MANATEE -- At her preschool they call her "Firecracker."
Three-year-old Sarah Lawson got that name at Sunny Daze on State Road 64 East because she's a kid who is not afraid to let everyone know when things aren't to her liking.
"She's loud," Sarah's mother, Shannon Rainwater, said with a grin.
Perhaps that's good because Sarah's piercing scream when she got bit by a poisonous snake Monday while playing on the school playground alerted a teacher who carried her to a next-door urgent care facility, Rainwater said.
"It hurt me," Sarah said Thursday holding out her index finger so a visitor could see two tiny puncture wounds on her left index finger.
On Thursday, after spending Monday and Tuesday nights at All Children's Hospital in St.

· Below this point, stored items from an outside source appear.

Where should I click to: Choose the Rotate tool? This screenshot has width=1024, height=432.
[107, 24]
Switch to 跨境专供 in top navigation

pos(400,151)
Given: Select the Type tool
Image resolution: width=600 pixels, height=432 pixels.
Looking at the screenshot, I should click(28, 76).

Petersburg due to the venom that entered her body from the bite, Sarah was laughing and back to her usual rough-stuff kid,
even coloring with her left hand.
"I'm extremely thankful," said Sarah's father, Palmetto graduate Nathan Lawson.

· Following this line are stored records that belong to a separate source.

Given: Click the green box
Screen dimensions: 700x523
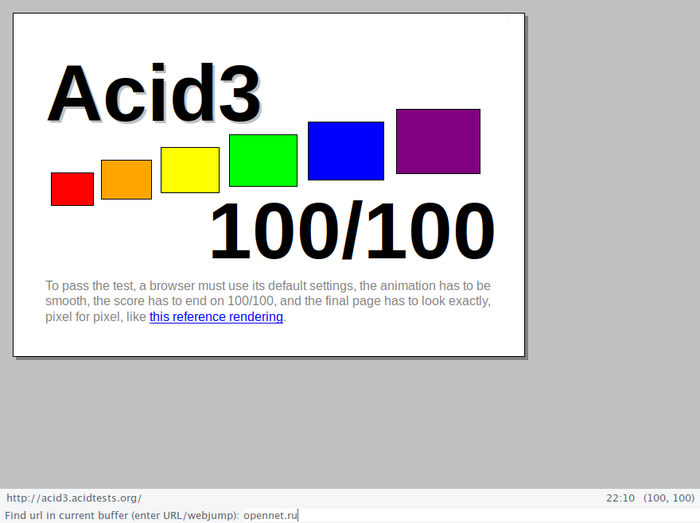Looking at the screenshot, I should point(263,160).
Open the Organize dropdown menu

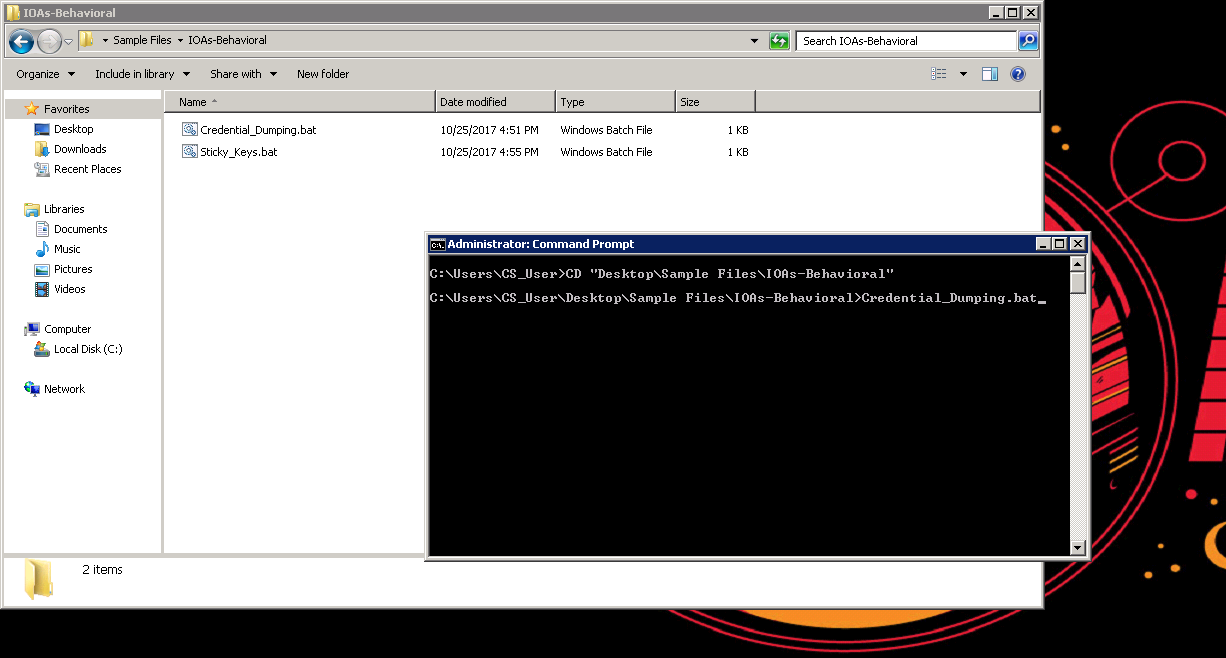pyautogui.click(x=45, y=74)
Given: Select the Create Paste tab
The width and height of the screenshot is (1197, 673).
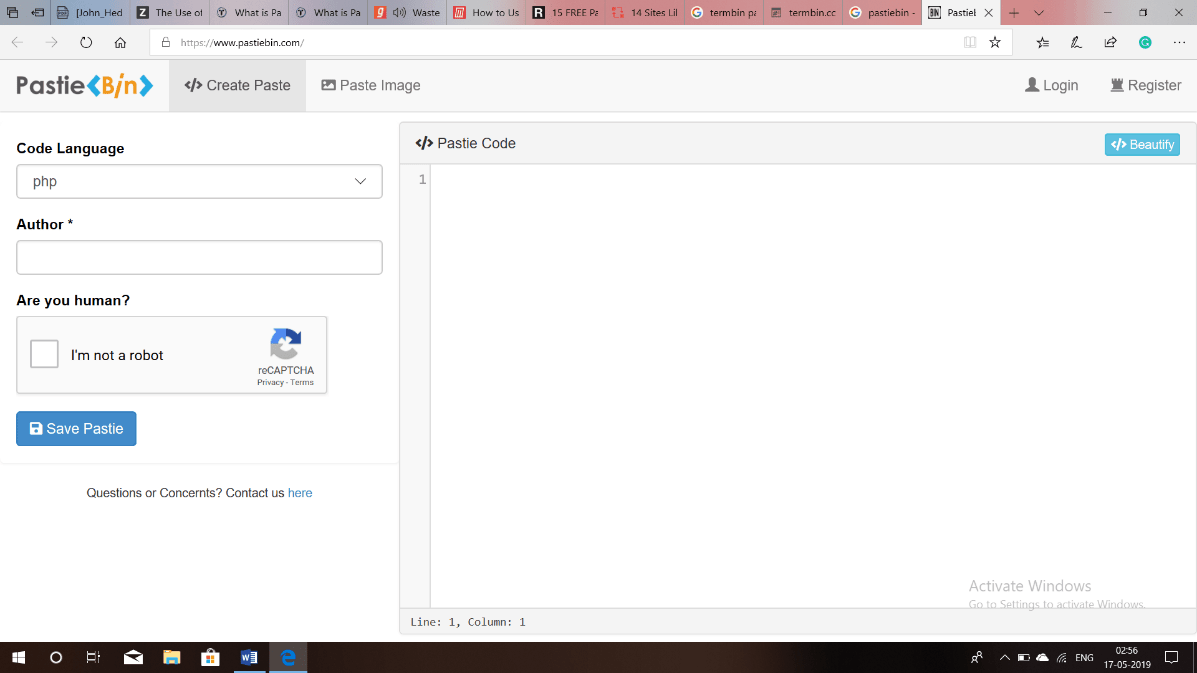Looking at the screenshot, I should tap(237, 86).
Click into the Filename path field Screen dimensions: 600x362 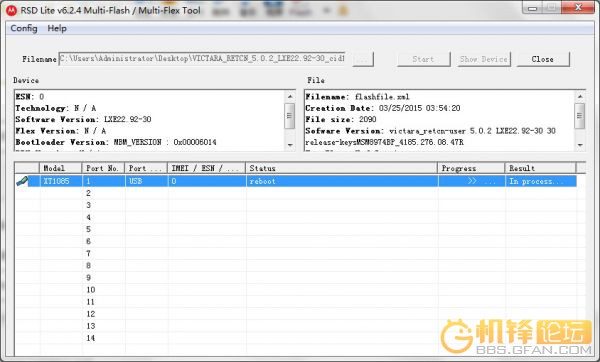pos(202,59)
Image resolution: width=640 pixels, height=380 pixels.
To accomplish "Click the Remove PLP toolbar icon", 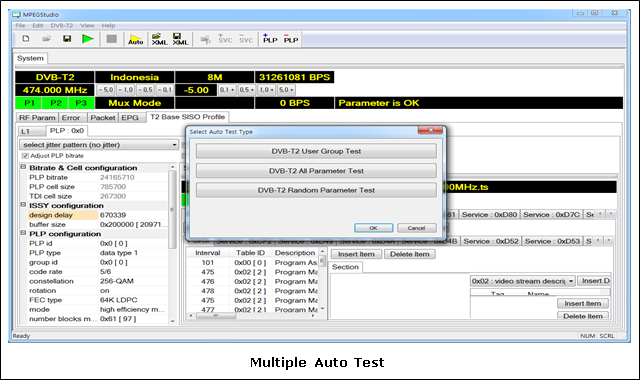I will 291,39.
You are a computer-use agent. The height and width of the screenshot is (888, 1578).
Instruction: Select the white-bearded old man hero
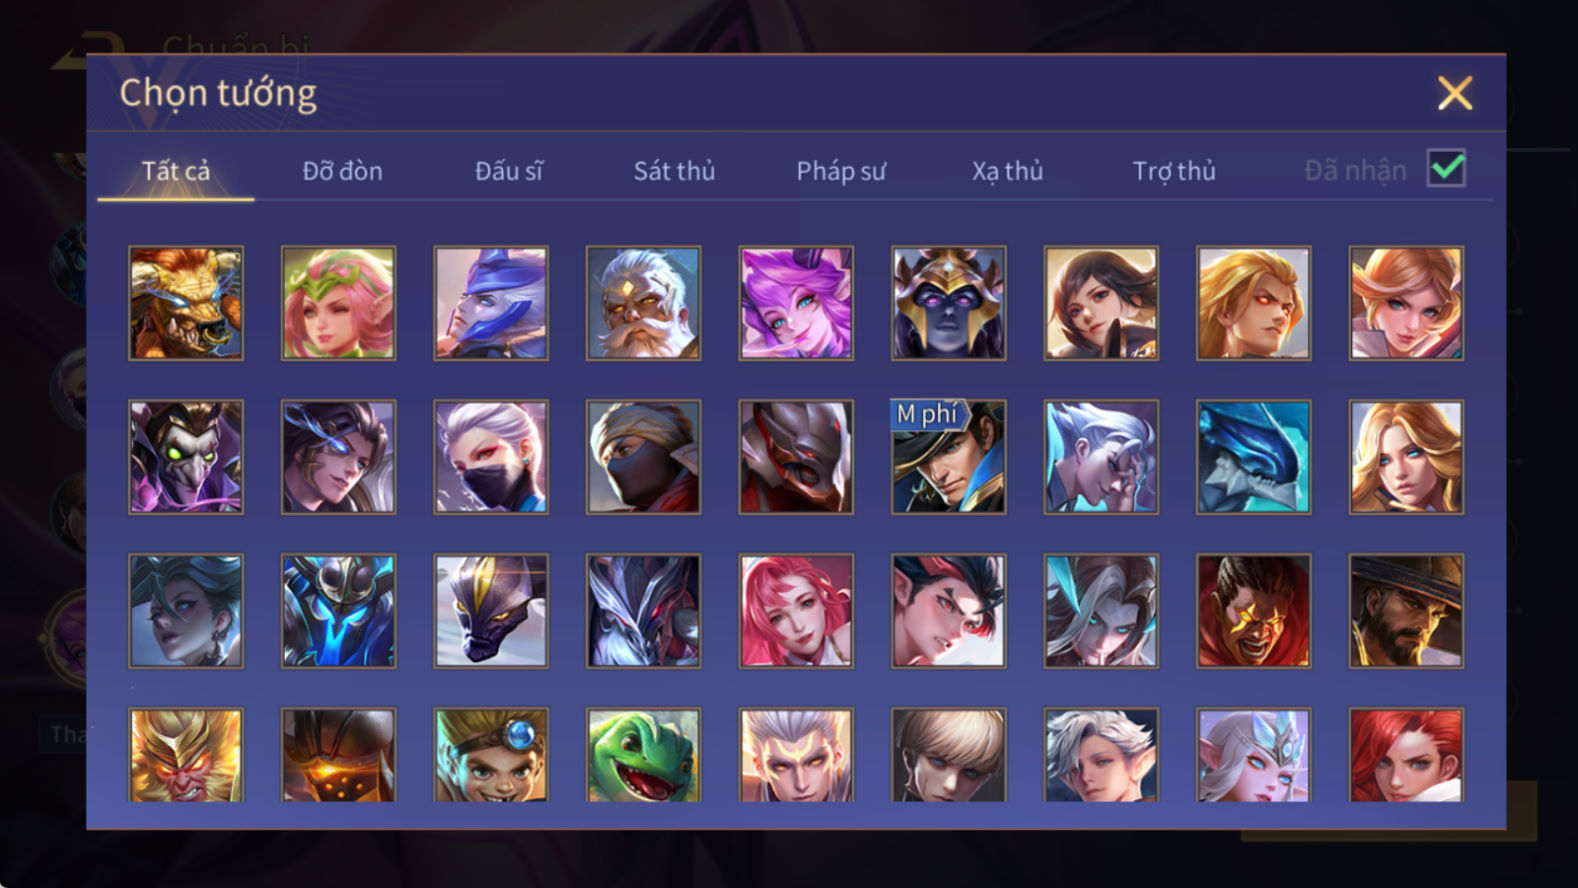point(643,303)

Rainwater, who graduated from Lakewood Ranch High School in 2002 and also has a daughter Grace, 9, is not mad at the school in any way.

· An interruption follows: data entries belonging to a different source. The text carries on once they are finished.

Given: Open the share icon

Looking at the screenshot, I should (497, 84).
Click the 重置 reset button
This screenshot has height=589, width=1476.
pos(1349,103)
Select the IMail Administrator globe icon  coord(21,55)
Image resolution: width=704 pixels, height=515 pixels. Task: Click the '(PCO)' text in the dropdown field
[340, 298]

She believes the snake was a foot-long adult pygmy rattlesnake.
"It (the playground) is closed for now and they have torn the mulch up with rakes," Rainwater said of the playground.
A call to school officials was not immediately returned.
"She told me she was going to try to move the snake and reached to pick it up," Rainwater said.
"She probably gets that from me," Lawson said. "I didn't have a problem as a kid picking up snakes and playing with them."
A Manatee County ambulance team drove Sarah and her anxious mother from the urgent care facility to All Children's on Monday morning and monitored her vital signs, which stayed normal, Rainwater said.
Sarah didn't cry once in the ambulance and was mostly sleepy because it was her nap time, her mother said.
At the hospital, Sarah's left hand and arm began to turn purple.
"Her blood work confirmed that she had toxins injected by the snake," Rainwater said.
By Tuesday, Sarah was playing peek-a-boo in her hospital room and hiding behind beds and couches, Lawson said.
"Her hand looks ten times better than it was," Rainwater said. "She's a trooper. I don't know how she is so brave. The doctors thought her muscles might be diminished in that hand because the toxins can dissolve muscle, but she is coloring with that hand like nothing ever happened."